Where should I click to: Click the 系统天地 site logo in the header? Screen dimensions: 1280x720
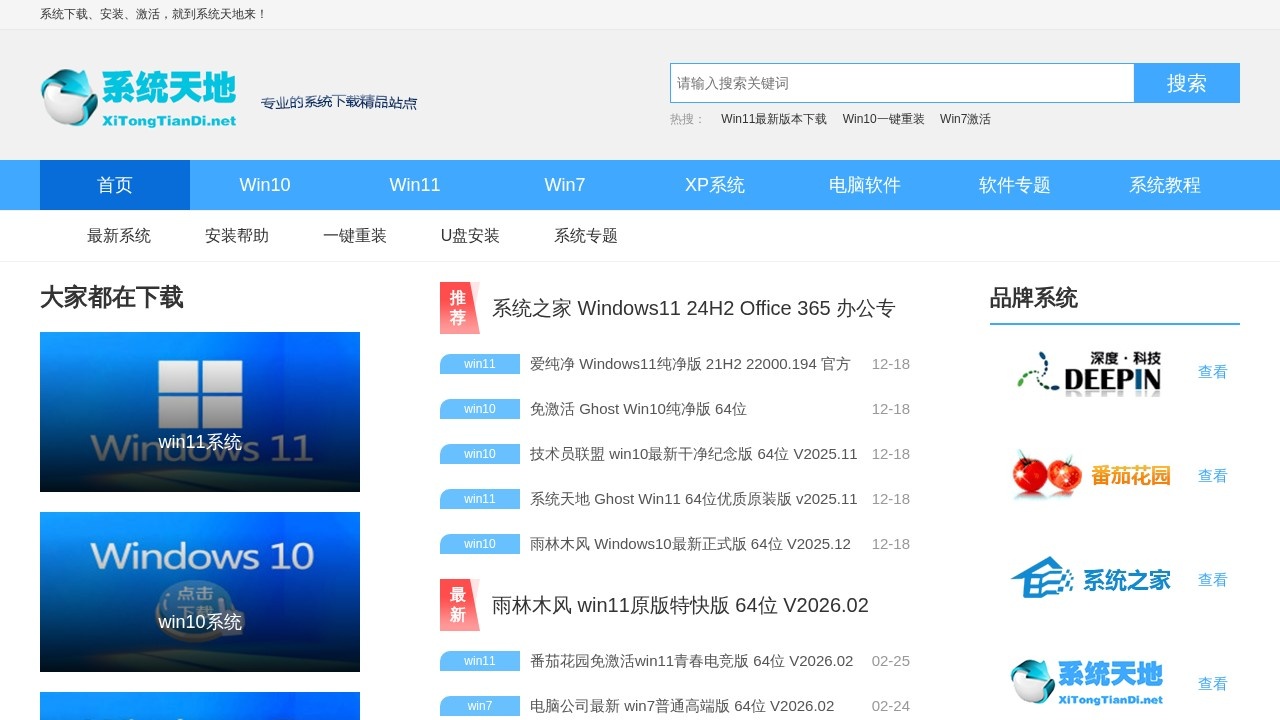coord(139,98)

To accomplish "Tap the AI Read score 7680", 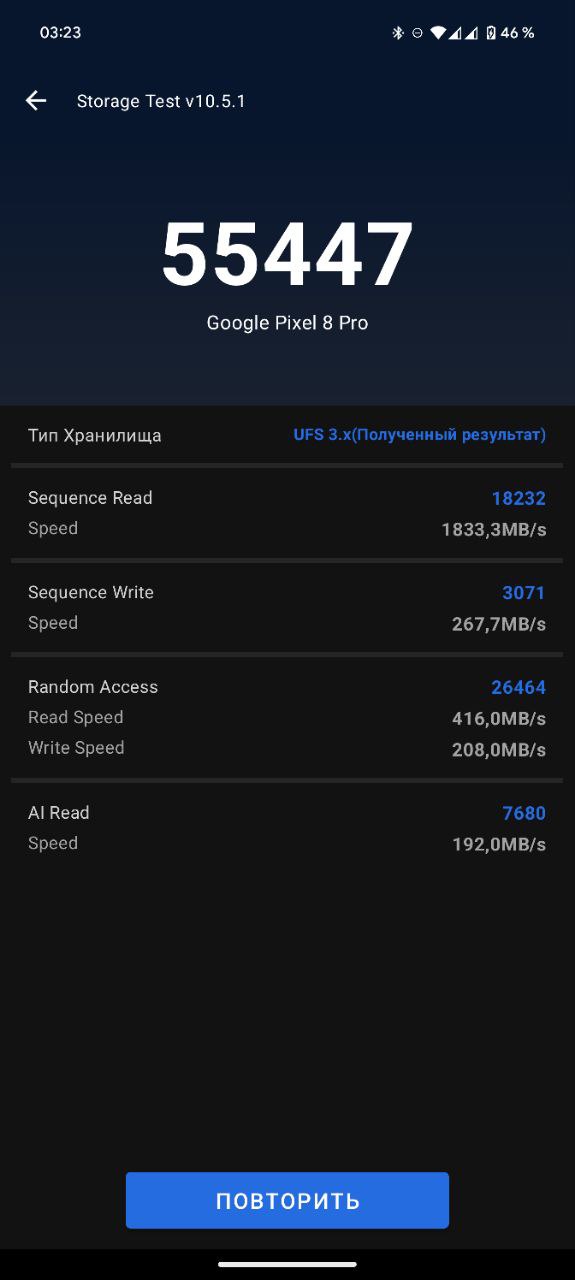I will point(524,814).
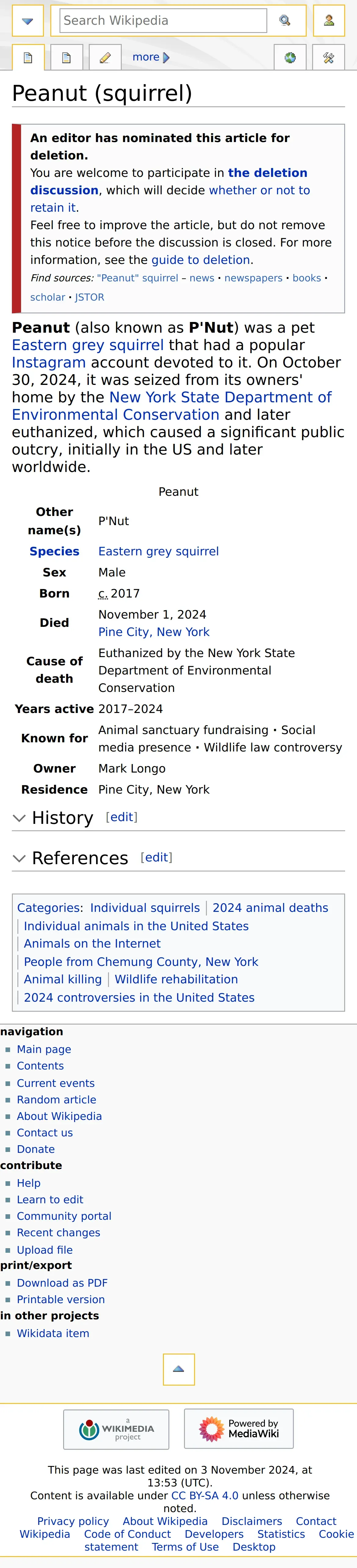Click Download as PDF

[x=62, y=1282]
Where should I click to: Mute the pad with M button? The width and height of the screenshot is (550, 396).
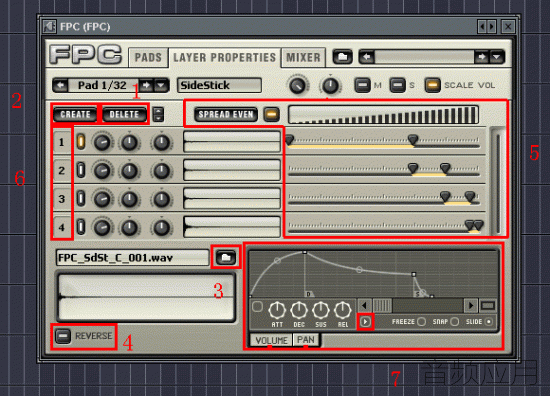(x=362, y=85)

----------

Work task: For this copy, leave pictures out and reproduce the lines from the one bearing "Where should I click to: Mute" through the final line of the listing above, both ends included.

Answer below:
Where should I click to: Mute the pad with M button? The width and height of the screenshot is (550, 396).
(x=362, y=85)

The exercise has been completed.